--- Items listed in a dataset ---
■ ■ ■
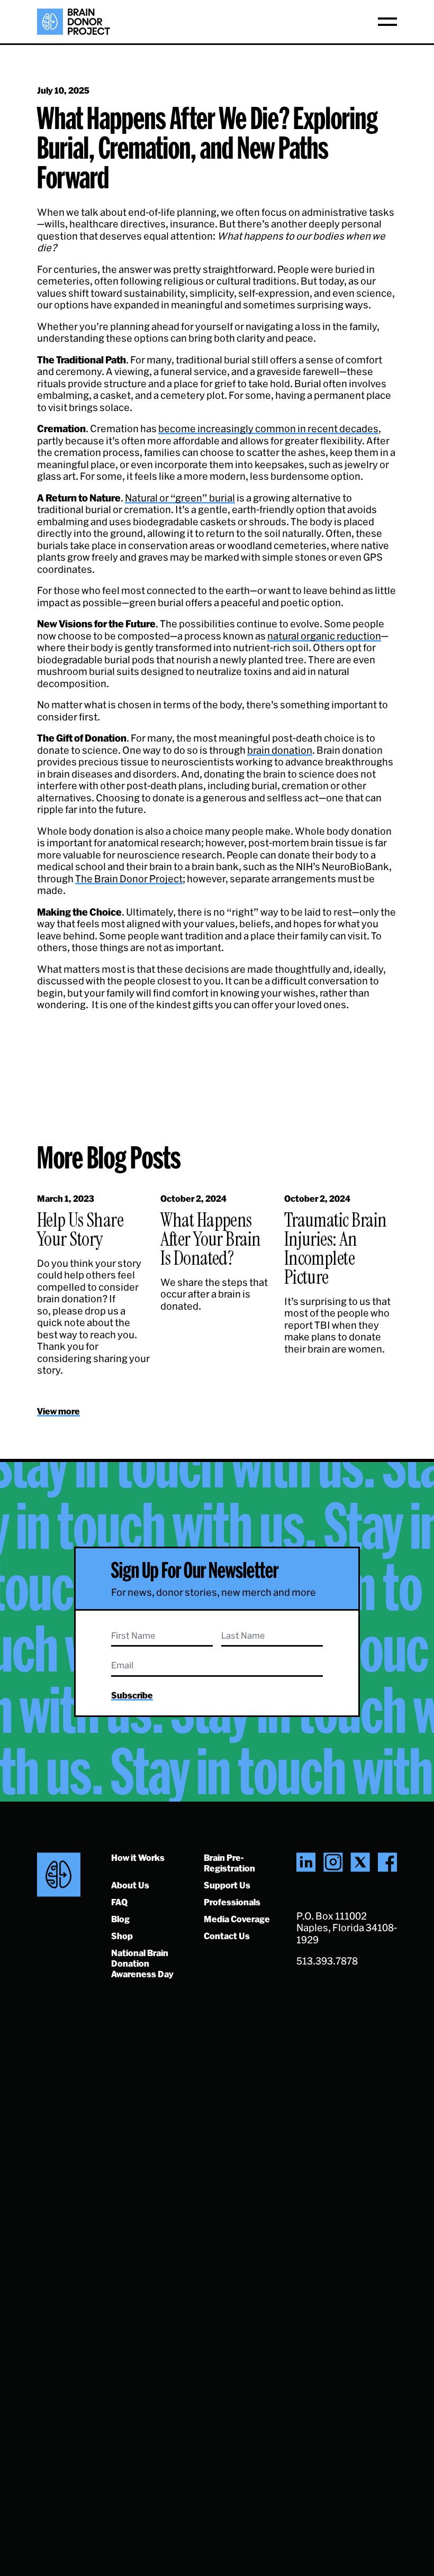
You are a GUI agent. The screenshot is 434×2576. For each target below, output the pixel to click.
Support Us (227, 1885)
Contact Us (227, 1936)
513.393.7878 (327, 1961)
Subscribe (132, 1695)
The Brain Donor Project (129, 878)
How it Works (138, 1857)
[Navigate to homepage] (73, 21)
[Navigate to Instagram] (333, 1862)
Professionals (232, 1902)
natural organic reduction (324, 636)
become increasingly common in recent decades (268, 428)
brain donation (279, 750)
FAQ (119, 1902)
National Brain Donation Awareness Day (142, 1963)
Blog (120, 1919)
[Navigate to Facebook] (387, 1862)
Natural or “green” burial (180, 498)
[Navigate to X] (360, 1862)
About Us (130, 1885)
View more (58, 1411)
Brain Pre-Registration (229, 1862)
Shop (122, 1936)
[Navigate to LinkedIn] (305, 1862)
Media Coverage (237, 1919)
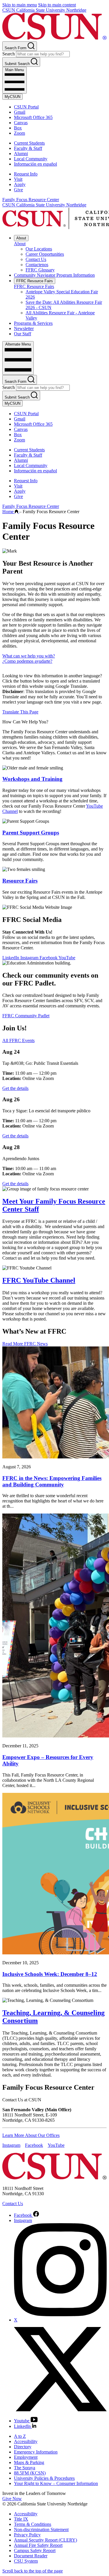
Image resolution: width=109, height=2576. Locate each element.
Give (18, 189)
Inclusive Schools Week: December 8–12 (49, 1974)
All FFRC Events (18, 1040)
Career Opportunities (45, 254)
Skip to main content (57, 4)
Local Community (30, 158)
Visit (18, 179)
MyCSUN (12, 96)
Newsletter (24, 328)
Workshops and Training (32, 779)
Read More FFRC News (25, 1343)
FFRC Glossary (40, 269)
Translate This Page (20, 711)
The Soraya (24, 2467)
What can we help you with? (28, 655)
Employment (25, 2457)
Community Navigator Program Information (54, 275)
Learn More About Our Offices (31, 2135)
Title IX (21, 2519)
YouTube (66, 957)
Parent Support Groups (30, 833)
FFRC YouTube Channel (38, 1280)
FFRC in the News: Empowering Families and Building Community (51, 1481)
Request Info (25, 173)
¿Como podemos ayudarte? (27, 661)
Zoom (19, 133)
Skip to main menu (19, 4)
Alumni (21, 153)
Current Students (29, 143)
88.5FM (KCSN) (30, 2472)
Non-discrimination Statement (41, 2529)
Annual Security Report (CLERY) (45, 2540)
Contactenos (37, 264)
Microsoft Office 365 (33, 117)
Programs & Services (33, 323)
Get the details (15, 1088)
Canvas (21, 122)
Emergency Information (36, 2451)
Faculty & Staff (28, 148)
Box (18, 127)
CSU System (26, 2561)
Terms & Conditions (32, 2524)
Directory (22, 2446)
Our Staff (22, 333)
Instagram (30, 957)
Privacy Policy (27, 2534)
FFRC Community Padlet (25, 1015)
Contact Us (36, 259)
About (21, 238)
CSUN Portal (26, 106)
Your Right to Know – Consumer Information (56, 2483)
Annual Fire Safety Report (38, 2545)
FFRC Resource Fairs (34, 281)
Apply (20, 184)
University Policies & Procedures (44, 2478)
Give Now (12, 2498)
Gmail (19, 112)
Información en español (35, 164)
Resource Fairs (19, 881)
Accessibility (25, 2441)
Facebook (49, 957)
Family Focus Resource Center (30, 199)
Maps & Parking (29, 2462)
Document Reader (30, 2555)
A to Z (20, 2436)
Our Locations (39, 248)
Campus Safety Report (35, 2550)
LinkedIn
■ ■ ■
--- Exercise goal ---
Return only the lines running from the line with "Terms & Conditions (32, 2524)" to the last line of the records, both included, exactly as written.

--- Output ---
Terms & Conditions (32, 2524)
Directory (22, 2446)
Our Staff (22, 333)
Instagram (30, 957)
Privacy Policy (27, 2534)
FFRC Community Padlet (25, 1015)
Contact Us (36, 259)
About (21, 238)
CSUN Portal (26, 106)
Your Right to Know – Consumer Information (56, 2483)
Annual Fire Safety Report (38, 2545)
FFRC Resource Fairs (34, 281)
Apply (20, 184)
University Policies & Procedures (44, 2478)
Give Now (12, 2498)
Gmail (19, 112)
Información en español (35, 164)
Resource Fairs (19, 881)
Accessibility (25, 2441)
Facebook (49, 957)
Family Focus Resource Center (30, 199)
Maps & Parking (29, 2462)
Document Reader (30, 2555)
A to Z (20, 2436)
Our Locations (39, 248)
Campus Safety Report (35, 2550)
LinkedIn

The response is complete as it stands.